= Truman Bradley (actor) =

American actor (1905–1974)

Truman Bradley (February 8, 1905 - July 28, 1974) was an actor and narrator in radio, television and film.

==Early years==
Bradley was born February 8, 1905, in Sheldon, Missouri. Although he wanted to be an actor, he followed his parents' desires and studied law.

==Career==

===Radio===
Bradley began his career in the 1930s as a radio broadcaster. Working at WBBM in Chicago, Illinois, some considered him "the Mid-West's leading news commentator." He was selected by Henry Ford to be the announcer for the Ford Sunday Evening Hour, for which he flew to Detroit, Michigan, each weekend. With his distinctive, authoritative voice, he soon became a radio actor as well as a narrator in numerous movies. In the mid-1940s, Bradley was a newscaster with KERN in Bakersfield, California.

Bradley was the announcer for Red Skelton's program, Burns and Allen Easy Aces, the Frank Sinatra Show and Screen Guild Players.

===Film===
A newspaper columnist wrote in 1942 that representatives of the film industry "had stalked him [Bradley] in Chicago, pouncing on him with such enthusiasm and rich offers that he could not, in honesty to himself, refuse." He received critical praise for his work in The Night Before the Divorce in 1942. He was also in Northwest Passage (1940), Millionaires in Prison (1940) and Murder Among Friends (1941).

===Television===
Bradley was the host of the 1950s syndicated TV series Science Fiction Theatre.

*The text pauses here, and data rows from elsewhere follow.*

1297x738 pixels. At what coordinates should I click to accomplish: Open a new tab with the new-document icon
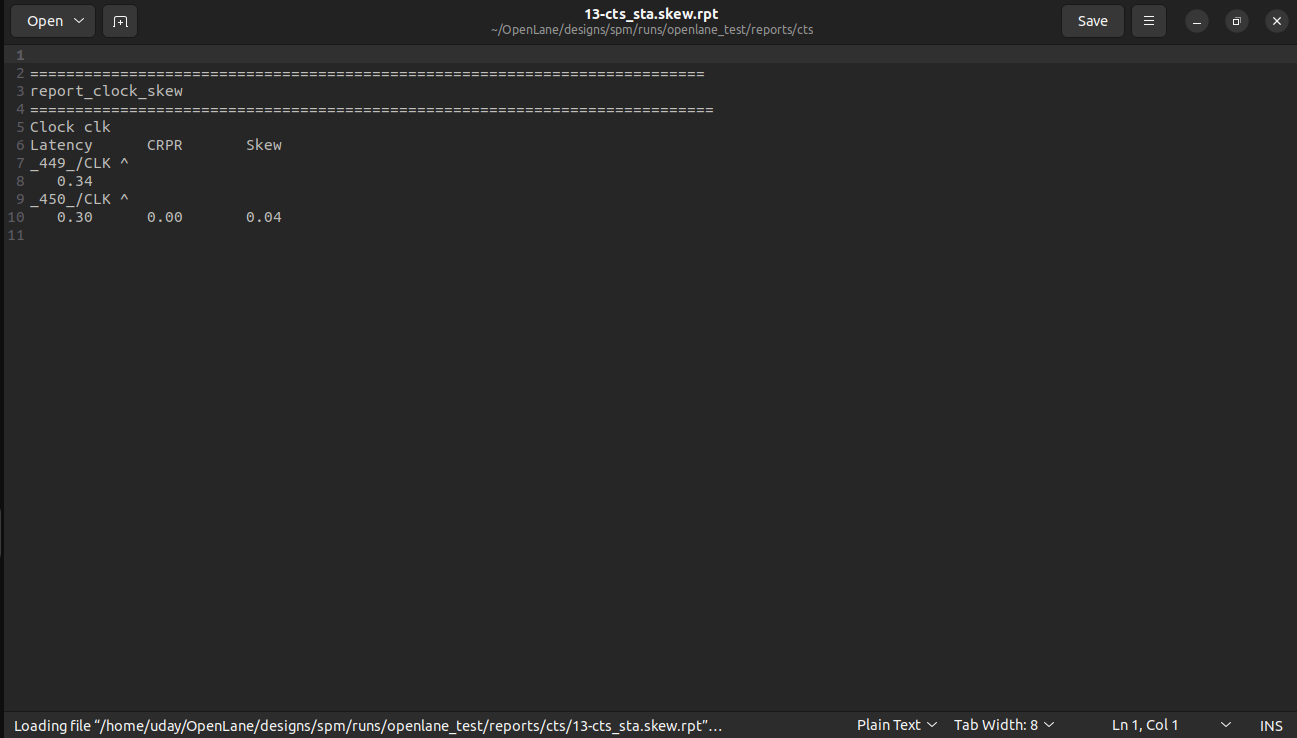[120, 20]
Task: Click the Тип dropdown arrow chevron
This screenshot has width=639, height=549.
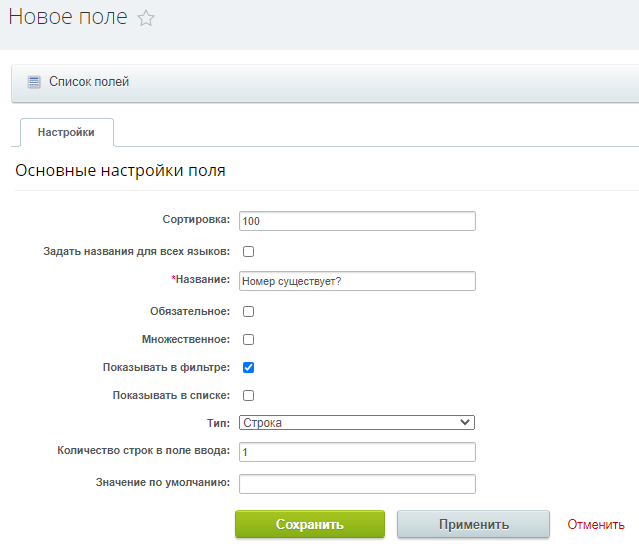Action: click(x=465, y=422)
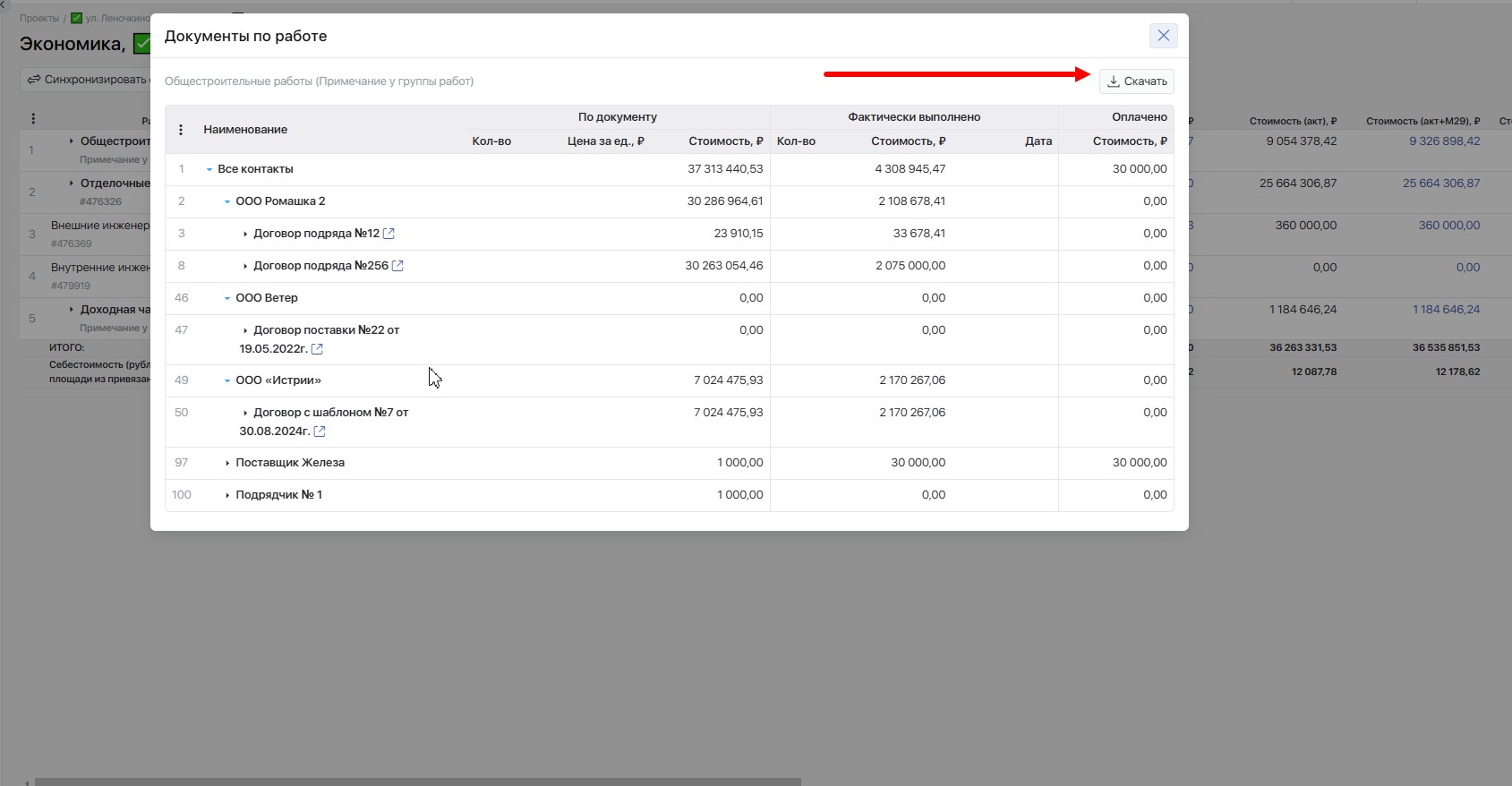
Task: Open external link for Договор подряда №12
Action: 389,234
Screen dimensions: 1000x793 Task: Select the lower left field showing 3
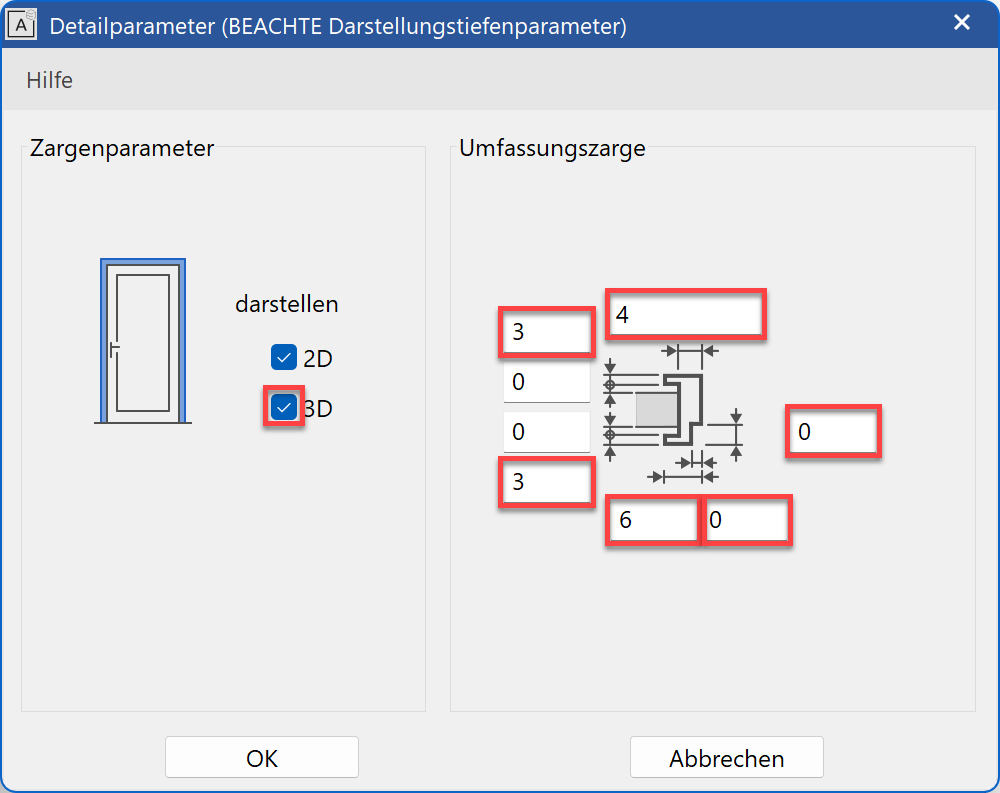546,482
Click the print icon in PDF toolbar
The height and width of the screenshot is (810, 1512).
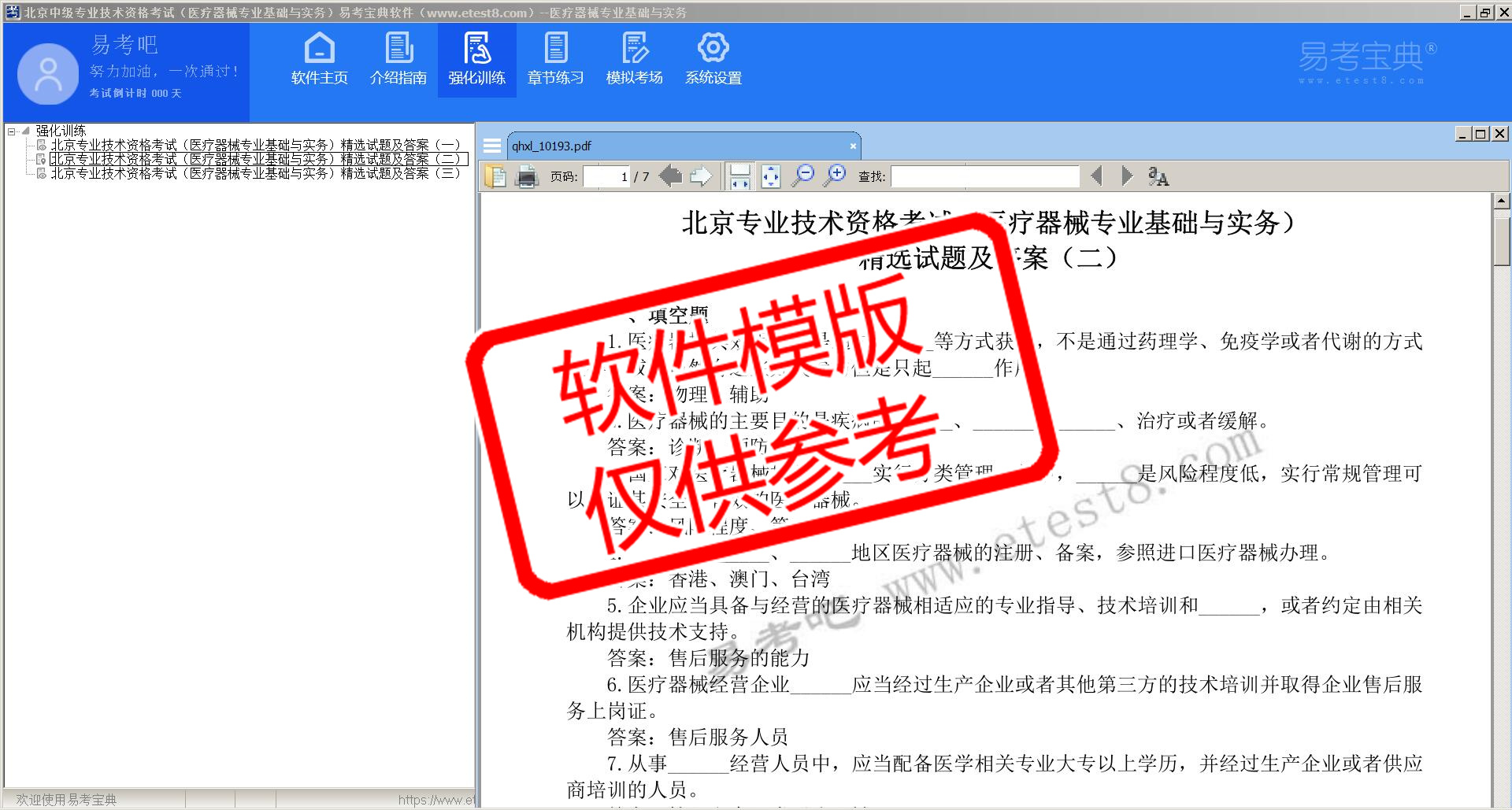tap(526, 176)
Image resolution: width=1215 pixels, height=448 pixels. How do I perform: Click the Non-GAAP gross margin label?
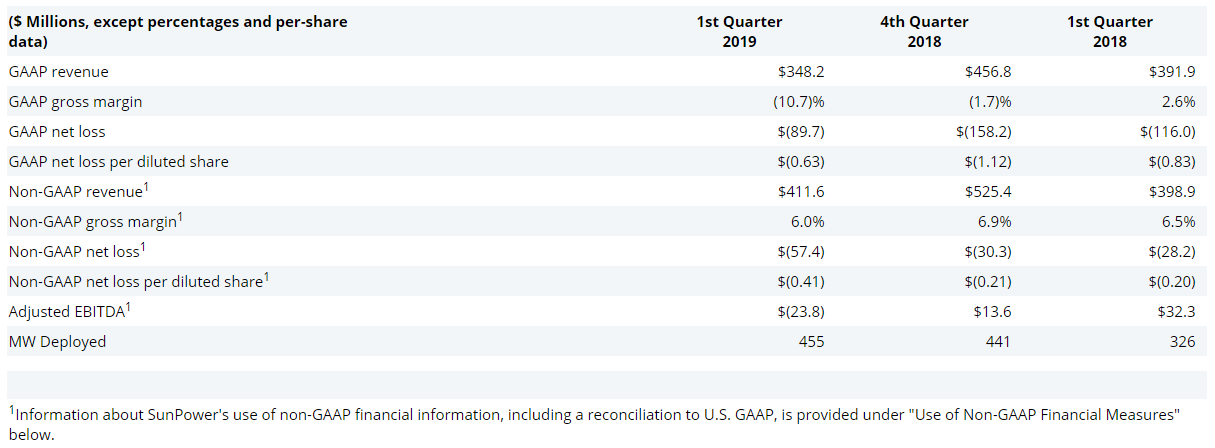[x=92, y=222]
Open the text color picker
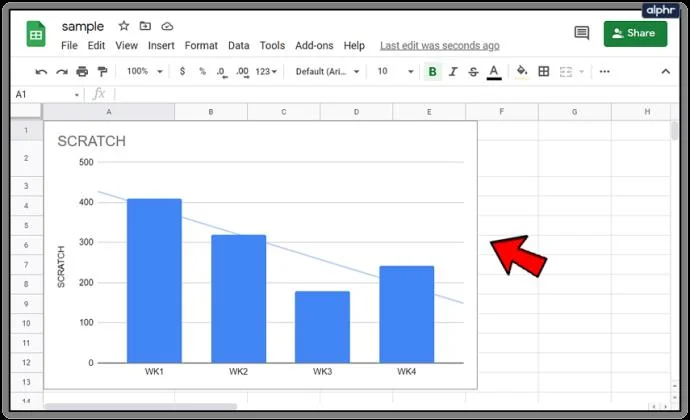 click(494, 72)
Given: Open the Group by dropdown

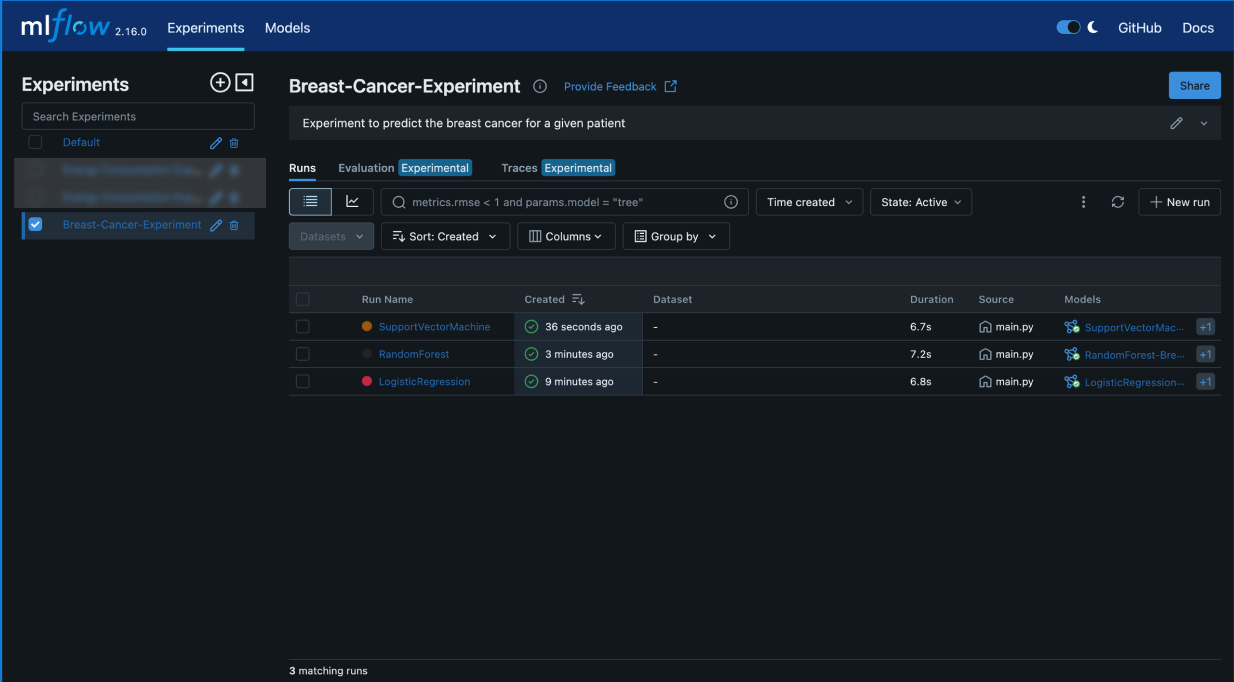Looking at the screenshot, I should (x=676, y=237).
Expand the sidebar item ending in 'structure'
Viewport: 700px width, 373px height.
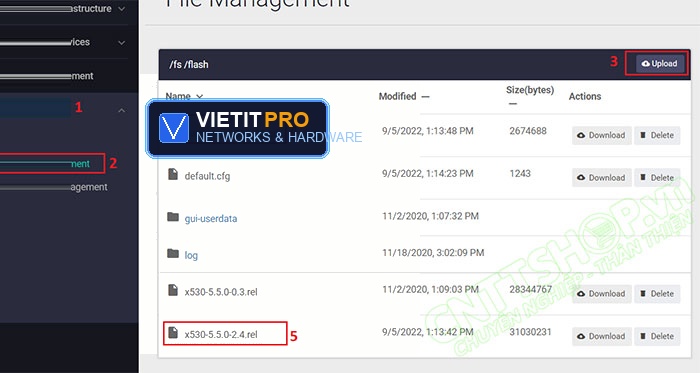(121, 9)
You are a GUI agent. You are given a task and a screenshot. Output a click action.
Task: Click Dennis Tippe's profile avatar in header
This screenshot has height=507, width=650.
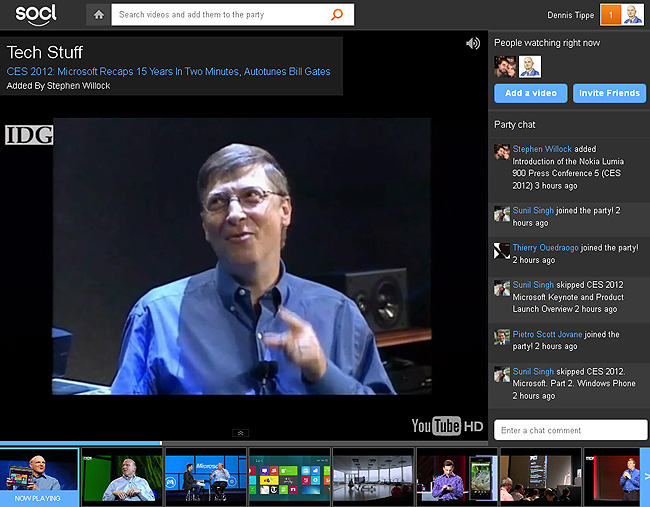(x=633, y=15)
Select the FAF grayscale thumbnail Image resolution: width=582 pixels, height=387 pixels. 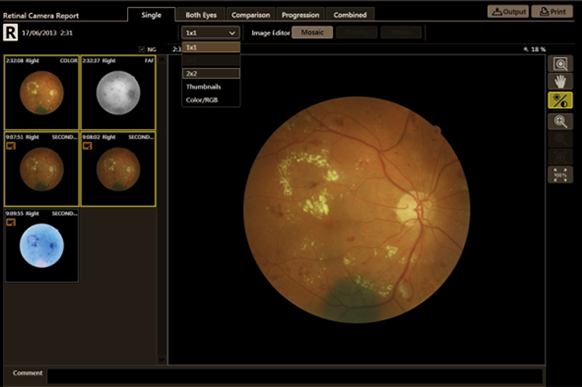[118, 93]
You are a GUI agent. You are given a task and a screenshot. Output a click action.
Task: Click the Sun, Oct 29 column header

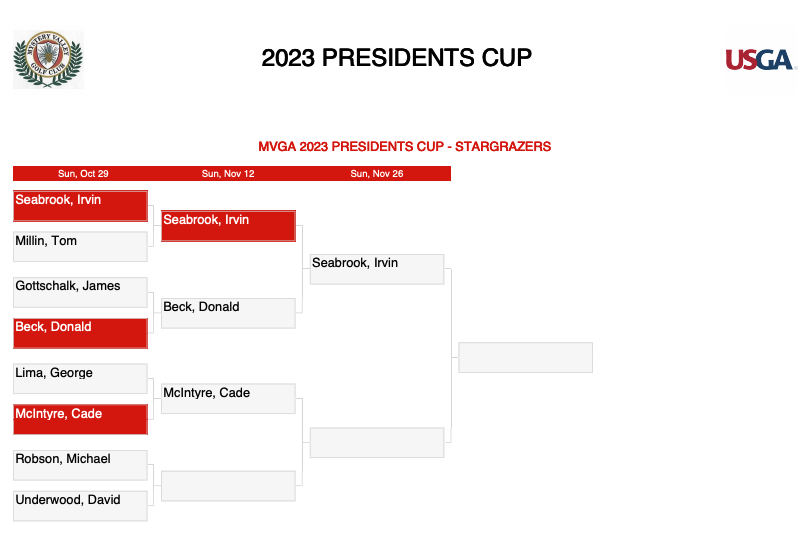point(83,174)
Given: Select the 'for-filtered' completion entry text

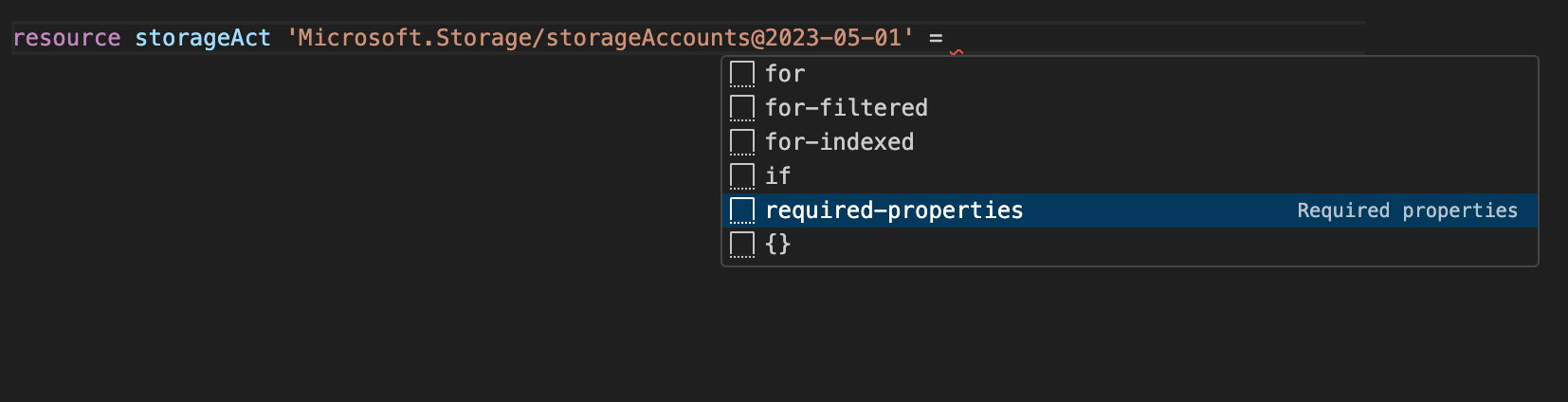Looking at the screenshot, I should pyautogui.click(x=847, y=108).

He occasionally worked as an actor in films (including two Charlie Chan mysteries in the 1930s) and live theater. He made his final acting appearance in a 1960 episode of the American legal drama Perry Mason entitled "The Case of the Madcap Modiste" playing a grey-haired television interviewer and the episode's narrator. He then retired.

==Other business activities==
In 1937, Bradley and his sister bought the Chicago-based Mme. Huntingford Cosmetic Company. He was the company's president, and Elene Bradley was general manager, "active in the sales end of the business."

==Family==
Bradley married Evelyn Jane Esenther of Oak Park, Illinois, September 8, 1937.

He married actress Myra Bratton January 12, 1940, in Las Vegas, Nevada. Bratton filed for divorce in Los Angeles, California, March 17, 1941. The divorce was granted November 17, 1941.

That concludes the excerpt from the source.